Duane allowed himself a little freedom with Fletcher, an attitude hitherto lacking.

That afternoon a horseman rode in from Bradford, an outlaw evidently well known and liked by his fellows, and Duane beard him say, before he could possibly have been told the train-robber was in Ord, that the loss of money in the holdup was slight. Like a flash Duane saw the luck of this report. He pretended not to have heard.

In the early twilight at an opportune moment he called Fletcher to him, and, linking his arm within the outlaw's, he drew him off in a stroll to a log bridge spanning a little gully. Here after gazing around, he took out a roll of bills, spread it out, split it equally, and without a word handed one half to Fletcher. With clumsy fingers Fletcher ran through the roll.

"Five hundred!" he exclaimed. "Dodge, thet's damn handsome of you, considerin' the job wasn't--""Considerin' nothin'," interrupted Duane. "I'm makin' no reference to a job here or there. You did me a good turn. Isplit my pile. If thet doesn't make us pards, good turns an' money ain't no use in this country."

Fletcher was won.

The two men spent much time together. Duane made up a short fictitious history about himself that satisfied the outlaw, only it drew forth a laughing jest upon Duane's modesty. For Fletcher did not hide his belief that this new partner was a man of achievements. Knell and Poggin, and then Cheseldine himself, would be persuaded of this fact, so Fletcher boasted.

He had influence. He would use it. He thought he pulled a stroke with Knell. But nobody on earth, not even the boss, had any influence on Poggin. Poggin was concentrated ice part of the time; all the rest he was bursting hell. But Poggin loved a horse. He never loved anything else. He could be won with that black horse Bullet. Cheseldine was already won by Duane's monumental nerve; otherwise he would have killed Duane.
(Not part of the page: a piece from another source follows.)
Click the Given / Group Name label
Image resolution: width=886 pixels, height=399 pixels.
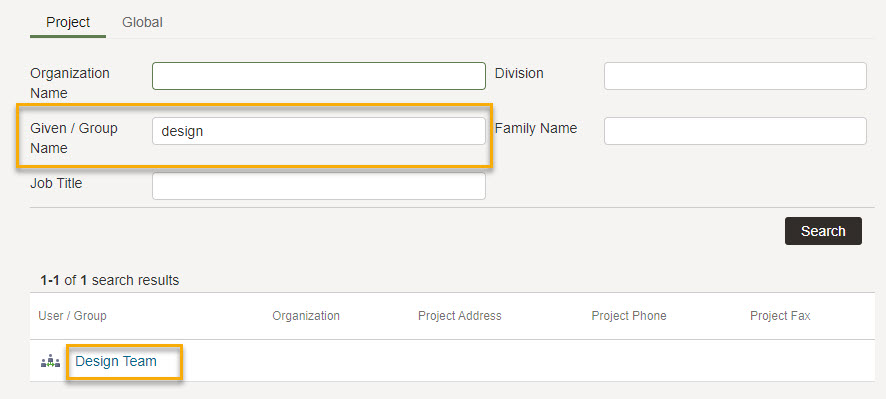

Little by little the next few days Duane learned the points he longed to know; and how indelibly they etched themselves in his memory! Cheseldine's hiding-place was on the far slope of Mount Ord, in a deep, high-walled valley. He always went there just before a contemplated job, where he met and planned with his lieutenants. Then while they executed he basked in the sunshine before one or another of the public places he owned. He was there in the Ord den now, getting ready to plan the biggest job yet. It was a bank-robbery; but where, Fletcher had not as yet been advised.

Then when Duane had pumped the now amenable outlaw of all details pertaining to the present he gathered data and facts and places covering a period of ten years Fletcher had been with Cheseldine. And herewith was unfolded a history so dark in its bloody regime, so incredible in its brazen daring, so appalling in its proof of the outlaw's sweep and grasp of the country from Pecos to Rio Grande, that Duane was stunned.

Compared to this Cheseldine of the Big Bend, to this rancher, stock-buyer, cattle-speculator, property-holder, all the outlaws Duane had ever known sank into insignificance. The power of the man stunned Duane; the strange fidelity given him stunned Duane; the intricate inside working of his great system was equally stunning. But when Duane recovered from that the old terrible passion to kill consumed him, and it raged fiercely and it could not be checked. If that red-handed Poggin, if that cold-eyed, dead-faced Knell had only been at Ord! But they were not, and Duane with help of time got what he hoped was the upper hand of himself.